Dataset records
○ ○ ○
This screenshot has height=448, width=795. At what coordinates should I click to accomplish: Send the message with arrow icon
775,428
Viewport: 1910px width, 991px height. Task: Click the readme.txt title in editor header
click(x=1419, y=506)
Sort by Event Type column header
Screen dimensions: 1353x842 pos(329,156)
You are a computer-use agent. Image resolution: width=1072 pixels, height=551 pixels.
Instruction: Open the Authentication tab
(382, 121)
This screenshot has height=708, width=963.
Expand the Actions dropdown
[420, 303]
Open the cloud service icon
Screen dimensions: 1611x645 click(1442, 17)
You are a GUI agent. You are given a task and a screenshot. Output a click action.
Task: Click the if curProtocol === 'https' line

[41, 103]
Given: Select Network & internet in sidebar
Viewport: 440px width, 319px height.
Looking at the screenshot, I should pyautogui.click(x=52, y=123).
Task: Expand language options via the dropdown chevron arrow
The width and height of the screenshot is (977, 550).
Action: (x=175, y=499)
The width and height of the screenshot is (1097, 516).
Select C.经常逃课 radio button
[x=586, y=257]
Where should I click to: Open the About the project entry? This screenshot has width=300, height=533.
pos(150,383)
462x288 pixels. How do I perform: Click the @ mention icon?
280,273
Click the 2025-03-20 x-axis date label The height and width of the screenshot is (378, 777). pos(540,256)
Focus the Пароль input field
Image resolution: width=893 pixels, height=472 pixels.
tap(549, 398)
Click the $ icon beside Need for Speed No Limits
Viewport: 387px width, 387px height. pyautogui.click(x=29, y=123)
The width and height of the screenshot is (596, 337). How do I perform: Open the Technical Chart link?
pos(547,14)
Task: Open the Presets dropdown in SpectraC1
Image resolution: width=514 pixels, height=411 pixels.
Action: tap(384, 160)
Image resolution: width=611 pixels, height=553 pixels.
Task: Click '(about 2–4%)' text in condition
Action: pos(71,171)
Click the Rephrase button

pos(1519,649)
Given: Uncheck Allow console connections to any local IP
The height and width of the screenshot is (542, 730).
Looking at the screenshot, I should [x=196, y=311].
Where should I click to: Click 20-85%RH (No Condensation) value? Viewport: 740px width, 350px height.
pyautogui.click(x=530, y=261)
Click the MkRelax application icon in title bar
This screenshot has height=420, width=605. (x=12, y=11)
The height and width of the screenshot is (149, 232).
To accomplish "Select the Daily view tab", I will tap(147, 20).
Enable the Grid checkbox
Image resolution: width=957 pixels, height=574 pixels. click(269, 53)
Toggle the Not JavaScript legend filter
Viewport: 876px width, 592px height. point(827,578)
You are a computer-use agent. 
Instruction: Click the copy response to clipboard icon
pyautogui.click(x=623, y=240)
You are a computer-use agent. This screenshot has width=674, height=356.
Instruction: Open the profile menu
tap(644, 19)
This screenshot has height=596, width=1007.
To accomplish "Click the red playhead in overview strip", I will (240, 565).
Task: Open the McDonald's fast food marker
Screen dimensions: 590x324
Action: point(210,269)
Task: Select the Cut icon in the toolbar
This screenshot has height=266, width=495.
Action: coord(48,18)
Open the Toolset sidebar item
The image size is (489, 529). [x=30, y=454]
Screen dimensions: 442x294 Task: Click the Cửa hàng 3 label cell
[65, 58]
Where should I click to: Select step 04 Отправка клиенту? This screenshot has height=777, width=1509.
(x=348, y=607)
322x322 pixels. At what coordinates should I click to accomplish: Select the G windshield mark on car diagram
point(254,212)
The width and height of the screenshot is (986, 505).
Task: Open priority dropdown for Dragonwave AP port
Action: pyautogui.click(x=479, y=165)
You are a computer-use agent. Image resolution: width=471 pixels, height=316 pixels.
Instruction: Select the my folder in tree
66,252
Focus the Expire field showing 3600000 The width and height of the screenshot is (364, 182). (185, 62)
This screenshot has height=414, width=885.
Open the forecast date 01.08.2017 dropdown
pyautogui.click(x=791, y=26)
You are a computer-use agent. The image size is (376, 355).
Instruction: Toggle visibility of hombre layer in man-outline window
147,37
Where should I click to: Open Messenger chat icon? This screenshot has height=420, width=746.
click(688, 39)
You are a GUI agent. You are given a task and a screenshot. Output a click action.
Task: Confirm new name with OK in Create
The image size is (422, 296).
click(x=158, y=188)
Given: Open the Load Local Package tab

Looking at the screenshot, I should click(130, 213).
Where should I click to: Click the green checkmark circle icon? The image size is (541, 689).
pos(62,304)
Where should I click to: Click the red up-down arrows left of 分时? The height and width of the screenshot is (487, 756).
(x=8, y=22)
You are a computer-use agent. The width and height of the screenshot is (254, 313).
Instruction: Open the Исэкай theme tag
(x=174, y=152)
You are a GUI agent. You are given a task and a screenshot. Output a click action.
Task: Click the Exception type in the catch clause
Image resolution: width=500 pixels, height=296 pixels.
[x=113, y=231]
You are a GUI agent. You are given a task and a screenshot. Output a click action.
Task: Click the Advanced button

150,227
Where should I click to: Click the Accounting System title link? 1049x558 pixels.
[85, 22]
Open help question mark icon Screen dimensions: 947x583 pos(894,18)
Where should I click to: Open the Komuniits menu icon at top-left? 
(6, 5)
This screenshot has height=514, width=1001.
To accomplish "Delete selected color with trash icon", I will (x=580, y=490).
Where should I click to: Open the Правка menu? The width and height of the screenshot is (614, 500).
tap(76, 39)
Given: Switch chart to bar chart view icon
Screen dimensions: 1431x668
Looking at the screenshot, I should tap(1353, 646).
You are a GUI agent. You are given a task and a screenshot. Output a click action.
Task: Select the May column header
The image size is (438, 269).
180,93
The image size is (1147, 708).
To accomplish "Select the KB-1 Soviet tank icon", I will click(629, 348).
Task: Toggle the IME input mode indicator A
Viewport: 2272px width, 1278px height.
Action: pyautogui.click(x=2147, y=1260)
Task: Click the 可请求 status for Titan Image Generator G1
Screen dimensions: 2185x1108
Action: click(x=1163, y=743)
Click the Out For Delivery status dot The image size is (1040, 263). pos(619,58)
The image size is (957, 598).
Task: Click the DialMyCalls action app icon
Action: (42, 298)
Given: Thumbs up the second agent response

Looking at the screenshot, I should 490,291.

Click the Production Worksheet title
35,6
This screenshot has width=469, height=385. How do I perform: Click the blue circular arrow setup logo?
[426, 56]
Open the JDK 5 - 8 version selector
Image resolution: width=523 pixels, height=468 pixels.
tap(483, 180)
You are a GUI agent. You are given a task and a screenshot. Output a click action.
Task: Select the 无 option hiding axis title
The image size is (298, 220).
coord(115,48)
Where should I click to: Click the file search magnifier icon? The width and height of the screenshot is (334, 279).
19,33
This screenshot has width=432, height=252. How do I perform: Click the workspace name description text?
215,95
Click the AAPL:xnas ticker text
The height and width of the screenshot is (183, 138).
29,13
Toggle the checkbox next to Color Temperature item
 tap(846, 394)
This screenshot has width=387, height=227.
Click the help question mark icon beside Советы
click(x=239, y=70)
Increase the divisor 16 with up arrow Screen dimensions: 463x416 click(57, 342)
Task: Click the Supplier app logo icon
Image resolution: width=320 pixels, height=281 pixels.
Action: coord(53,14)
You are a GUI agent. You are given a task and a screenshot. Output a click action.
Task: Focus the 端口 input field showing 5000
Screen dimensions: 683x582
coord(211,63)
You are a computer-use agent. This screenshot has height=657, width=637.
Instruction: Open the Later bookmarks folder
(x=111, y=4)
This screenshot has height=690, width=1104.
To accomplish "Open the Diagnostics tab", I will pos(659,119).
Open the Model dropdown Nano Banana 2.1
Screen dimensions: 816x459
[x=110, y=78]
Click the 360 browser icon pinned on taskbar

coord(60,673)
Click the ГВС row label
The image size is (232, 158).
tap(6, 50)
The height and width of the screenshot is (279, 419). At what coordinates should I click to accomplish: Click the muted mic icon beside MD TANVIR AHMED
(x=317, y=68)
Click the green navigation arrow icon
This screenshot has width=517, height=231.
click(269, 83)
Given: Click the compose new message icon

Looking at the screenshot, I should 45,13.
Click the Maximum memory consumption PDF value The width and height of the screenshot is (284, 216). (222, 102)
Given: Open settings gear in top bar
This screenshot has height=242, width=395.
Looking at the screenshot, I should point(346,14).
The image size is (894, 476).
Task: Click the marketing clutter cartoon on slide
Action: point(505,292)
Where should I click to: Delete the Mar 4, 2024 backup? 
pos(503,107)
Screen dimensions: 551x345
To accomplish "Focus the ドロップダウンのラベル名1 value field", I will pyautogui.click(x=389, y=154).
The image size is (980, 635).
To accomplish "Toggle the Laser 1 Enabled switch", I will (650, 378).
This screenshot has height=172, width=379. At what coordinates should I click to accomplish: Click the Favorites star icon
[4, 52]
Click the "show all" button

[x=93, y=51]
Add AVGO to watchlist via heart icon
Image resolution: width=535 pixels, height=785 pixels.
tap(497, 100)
○ ○ ○
● **Exercise task**: Reproduce the lines from the one with "Sort by Event Type column header" to the one with "This screenshot has height=420, width=605.", keeping every character unchanged.

● **The completed task**:
Sort by Event Type column header
Screen dimensions: 1353x842 pos(329,156)
You are a computer-use agent. Image resolution: width=1072 pixels, height=551 pixels.
Instruction: Open the Authentication tab
(382, 121)
This screenshot has height=708, width=963.
Expand the Actions dropdown
[420, 303]
Open the cloud service icon
Screen dimensions: 1611x645 click(1442, 17)
You are a GUI agent. You are given a task and a screenshot. Output a click action.
Task: Click the if curProtocol === 'https' line

[41, 103]
Given: Select Network & internet in sidebar
Viewport: 440px width, 319px height.
Looking at the screenshot, I should pyautogui.click(x=52, y=123).
Task: Expand language options via the dropdown chevron arrow
The width and height of the screenshot is (977, 550).
Action: (x=175, y=499)
The width and height of the screenshot is (1097, 516).
Select C.经常逃课 radio button
[x=586, y=257]
Where should I click to: Open the About the project entry? This screenshot has width=300, height=533.
pos(150,383)
462x288 pixels. How do I perform: Click the @ mention icon?
280,273
Click the 2025-03-20 x-axis date label The height and width of the screenshot is (378, 777). pos(540,256)
Focus the Пароль input field
Image resolution: width=893 pixels, height=472 pixels.
tap(549, 398)
Click the $ icon beside Need for Speed No Limits
Viewport: 387px width, 387px height. pyautogui.click(x=29, y=123)
The width and height of the screenshot is (596, 337). How do I perform: Open the Technical Chart link?
pos(547,14)
Task: Open the Presets dropdown in SpectraC1
Image resolution: width=514 pixels, height=411 pixels.
Action: tap(384, 160)
Image resolution: width=611 pixels, height=553 pixels.
Task: Click '(about 2–4%)' text in condition
Action: pos(71,171)
Click the Rephrase button

pos(1519,649)
Given: Uncheck Allow console connections to any local IP
The height and width of the screenshot is (542, 730).
Looking at the screenshot, I should [x=196, y=311].
Where should I click to: Click 20-85%RH (No Condensation) value? Viewport: 740px width, 350px height.
pyautogui.click(x=530, y=261)
Click the MkRelax application icon in title bar
This screenshot has height=420, width=605. (x=12, y=11)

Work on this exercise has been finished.